Exercise aim: Of all the entries below, retype only the lines from the one with "2.El Makineler (1294, 1369)" through the one with "International Student Services", exactly as they appear.

Source records:
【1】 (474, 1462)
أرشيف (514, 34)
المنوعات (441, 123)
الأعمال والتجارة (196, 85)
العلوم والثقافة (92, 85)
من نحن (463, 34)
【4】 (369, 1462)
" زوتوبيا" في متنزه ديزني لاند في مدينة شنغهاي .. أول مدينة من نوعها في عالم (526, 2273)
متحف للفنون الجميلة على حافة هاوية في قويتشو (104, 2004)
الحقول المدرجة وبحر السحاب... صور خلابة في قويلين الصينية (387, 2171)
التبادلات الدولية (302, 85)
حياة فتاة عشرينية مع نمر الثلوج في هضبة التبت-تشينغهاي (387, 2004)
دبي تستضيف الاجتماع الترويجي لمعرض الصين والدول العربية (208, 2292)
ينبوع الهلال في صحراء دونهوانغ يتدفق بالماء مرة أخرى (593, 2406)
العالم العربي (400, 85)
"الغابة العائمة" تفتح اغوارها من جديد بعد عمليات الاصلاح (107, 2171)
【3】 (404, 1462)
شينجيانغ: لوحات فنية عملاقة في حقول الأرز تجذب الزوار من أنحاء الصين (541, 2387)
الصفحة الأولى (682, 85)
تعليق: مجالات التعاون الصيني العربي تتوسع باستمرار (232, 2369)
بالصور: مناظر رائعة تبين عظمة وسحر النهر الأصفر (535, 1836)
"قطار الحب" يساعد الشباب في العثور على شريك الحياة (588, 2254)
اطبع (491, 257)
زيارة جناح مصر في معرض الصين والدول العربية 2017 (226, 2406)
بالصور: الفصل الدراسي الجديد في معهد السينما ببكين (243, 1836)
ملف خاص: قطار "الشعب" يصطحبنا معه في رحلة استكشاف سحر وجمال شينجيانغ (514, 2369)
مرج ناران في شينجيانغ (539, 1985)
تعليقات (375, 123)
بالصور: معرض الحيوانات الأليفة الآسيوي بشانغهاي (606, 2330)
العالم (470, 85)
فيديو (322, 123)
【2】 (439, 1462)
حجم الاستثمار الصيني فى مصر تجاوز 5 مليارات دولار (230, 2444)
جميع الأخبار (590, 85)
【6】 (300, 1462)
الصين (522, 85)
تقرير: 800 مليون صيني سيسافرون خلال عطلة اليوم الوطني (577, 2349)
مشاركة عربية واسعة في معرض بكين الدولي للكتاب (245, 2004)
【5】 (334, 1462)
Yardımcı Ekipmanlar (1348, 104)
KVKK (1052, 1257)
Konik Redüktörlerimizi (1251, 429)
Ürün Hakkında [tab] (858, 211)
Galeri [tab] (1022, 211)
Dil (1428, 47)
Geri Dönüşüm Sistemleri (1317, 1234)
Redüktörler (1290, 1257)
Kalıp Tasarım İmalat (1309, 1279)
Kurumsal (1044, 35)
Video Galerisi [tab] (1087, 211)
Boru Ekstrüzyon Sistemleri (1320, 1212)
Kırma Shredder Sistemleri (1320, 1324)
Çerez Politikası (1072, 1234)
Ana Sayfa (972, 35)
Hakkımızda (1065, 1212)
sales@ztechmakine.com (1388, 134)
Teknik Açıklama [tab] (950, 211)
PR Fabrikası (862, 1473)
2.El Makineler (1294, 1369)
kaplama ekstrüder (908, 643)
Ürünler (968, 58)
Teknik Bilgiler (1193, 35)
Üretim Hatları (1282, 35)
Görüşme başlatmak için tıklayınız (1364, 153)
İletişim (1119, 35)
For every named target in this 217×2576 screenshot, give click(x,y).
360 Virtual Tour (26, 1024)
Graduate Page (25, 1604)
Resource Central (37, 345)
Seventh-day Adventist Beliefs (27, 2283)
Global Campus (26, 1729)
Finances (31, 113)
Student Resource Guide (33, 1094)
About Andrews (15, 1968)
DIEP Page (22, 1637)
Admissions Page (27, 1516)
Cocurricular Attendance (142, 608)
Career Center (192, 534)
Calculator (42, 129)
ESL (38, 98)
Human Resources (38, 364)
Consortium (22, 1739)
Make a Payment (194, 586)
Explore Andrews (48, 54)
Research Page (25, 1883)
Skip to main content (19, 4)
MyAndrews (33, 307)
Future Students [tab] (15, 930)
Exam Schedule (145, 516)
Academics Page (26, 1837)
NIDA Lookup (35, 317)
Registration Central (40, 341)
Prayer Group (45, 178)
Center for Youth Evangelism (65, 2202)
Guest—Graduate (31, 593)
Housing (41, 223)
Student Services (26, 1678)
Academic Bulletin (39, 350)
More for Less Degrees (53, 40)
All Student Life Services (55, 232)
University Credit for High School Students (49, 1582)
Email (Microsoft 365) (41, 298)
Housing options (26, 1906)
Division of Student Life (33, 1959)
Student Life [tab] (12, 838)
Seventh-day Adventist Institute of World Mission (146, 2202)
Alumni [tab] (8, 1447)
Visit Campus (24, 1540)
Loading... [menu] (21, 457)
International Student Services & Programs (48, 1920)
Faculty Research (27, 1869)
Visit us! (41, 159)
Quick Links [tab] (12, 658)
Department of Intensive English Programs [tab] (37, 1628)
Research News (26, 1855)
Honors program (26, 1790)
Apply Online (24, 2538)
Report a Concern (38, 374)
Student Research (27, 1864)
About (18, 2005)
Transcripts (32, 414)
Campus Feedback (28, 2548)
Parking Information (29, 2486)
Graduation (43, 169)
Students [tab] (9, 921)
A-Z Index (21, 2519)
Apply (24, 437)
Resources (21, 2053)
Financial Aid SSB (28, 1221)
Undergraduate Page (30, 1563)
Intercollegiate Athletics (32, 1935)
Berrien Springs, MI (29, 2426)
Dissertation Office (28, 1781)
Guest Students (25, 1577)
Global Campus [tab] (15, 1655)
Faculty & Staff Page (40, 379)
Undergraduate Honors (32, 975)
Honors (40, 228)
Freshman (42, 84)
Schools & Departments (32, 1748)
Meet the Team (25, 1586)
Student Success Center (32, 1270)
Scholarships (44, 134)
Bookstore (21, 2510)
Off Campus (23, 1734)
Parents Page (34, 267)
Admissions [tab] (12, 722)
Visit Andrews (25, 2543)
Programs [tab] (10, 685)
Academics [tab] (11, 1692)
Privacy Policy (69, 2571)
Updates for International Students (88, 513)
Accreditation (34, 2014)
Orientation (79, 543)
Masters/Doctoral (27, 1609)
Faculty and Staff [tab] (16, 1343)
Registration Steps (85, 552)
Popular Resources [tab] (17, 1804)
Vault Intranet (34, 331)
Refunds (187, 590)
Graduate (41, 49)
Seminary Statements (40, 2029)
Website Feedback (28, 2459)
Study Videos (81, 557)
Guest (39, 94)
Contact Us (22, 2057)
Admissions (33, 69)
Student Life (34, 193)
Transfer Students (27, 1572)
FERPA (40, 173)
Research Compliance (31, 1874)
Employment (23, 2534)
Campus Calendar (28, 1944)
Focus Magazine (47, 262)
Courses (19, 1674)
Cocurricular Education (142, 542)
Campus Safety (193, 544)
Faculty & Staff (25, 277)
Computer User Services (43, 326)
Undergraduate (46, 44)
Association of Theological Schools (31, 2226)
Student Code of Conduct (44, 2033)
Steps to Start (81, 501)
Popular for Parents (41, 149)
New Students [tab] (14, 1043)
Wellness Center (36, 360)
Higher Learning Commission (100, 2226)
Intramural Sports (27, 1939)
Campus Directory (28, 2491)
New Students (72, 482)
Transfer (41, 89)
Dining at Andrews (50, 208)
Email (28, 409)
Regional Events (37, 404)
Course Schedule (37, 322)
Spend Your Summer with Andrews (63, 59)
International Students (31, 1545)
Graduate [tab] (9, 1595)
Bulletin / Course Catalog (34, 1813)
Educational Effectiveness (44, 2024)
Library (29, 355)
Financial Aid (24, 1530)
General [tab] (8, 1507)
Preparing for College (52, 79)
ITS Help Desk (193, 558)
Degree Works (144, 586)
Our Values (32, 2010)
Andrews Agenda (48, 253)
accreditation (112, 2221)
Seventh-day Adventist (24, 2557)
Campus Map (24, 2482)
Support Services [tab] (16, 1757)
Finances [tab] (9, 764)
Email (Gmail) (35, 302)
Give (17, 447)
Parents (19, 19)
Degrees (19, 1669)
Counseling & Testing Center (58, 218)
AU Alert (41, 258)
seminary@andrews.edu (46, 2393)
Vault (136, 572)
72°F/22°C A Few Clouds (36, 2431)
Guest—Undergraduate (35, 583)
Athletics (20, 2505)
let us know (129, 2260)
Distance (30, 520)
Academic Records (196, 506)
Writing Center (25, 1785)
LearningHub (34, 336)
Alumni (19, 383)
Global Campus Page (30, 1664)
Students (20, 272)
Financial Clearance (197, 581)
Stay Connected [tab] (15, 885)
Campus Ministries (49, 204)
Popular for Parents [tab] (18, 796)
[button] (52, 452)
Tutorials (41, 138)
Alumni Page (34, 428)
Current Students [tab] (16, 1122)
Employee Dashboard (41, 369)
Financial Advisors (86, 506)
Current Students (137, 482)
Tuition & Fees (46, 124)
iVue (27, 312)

Solution below:
2.El Makineler (1294, 1369)
kaplama ekstrüder (908, 643)
Ürünler (968, 58)
Teknik Bilgiler (1193, 35)
Üretim Hatları (1282, 35)
Görüşme başlatmak için tıklayınız (1364, 153)
İletişim (1119, 35)
For every named target in this 217×2576 screenshot, give click(x,y).
360 Virtual Tour (26, 1024)
Graduate Page (25, 1604)
Resource Central (37, 345)
Seventh-day Adventist Beliefs (27, 2283)
Global Campus (26, 1729)
Finances (31, 113)
Student Resource Guide (33, 1094)
About Andrews (15, 1968)
DIEP Page (22, 1637)
Admissions Page (27, 1516)
Cocurricular Attendance (142, 608)
Career Center (192, 534)
Calculator (42, 129)
ESL (38, 98)
Human Resources (38, 364)
Consortium (22, 1739)
Make a Payment (194, 586)
Explore Andrews (48, 54)
Research Page (25, 1883)
Skip to main content (19, 4)
MyAndrews (33, 307)
Future Students [tab] (15, 930)
Exam Schedule (145, 516)
Academics Page (26, 1837)
NIDA Lookup (35, 317)
Registration Central (40, 341)
Prayer Group (45, 178)
Center for Youth Evangelism (65, 2202)
Guest—Graduate (31, 593)
Housing (41, 223)
Student Services (26, 1678)
Academic Bulletin (39, 350)
More for Less Degrees (53, 40)
All Student Life Services (55, 232)
University Credit for High School Students (49, 1582)
Email (Microsoft 365) (41, 298)
Housing options (26, 1906)
Division of Student Life (33, 1959)
Student Life [tab] (12, 838)
Seventh-day Adventist Institute of World Mission (146, 2202)
Alumni [tab] (8, 1447)
Visit Campus (24, 1540)
Loading... [menu] (21, 457)
International Student Services & Programs (48, 1920)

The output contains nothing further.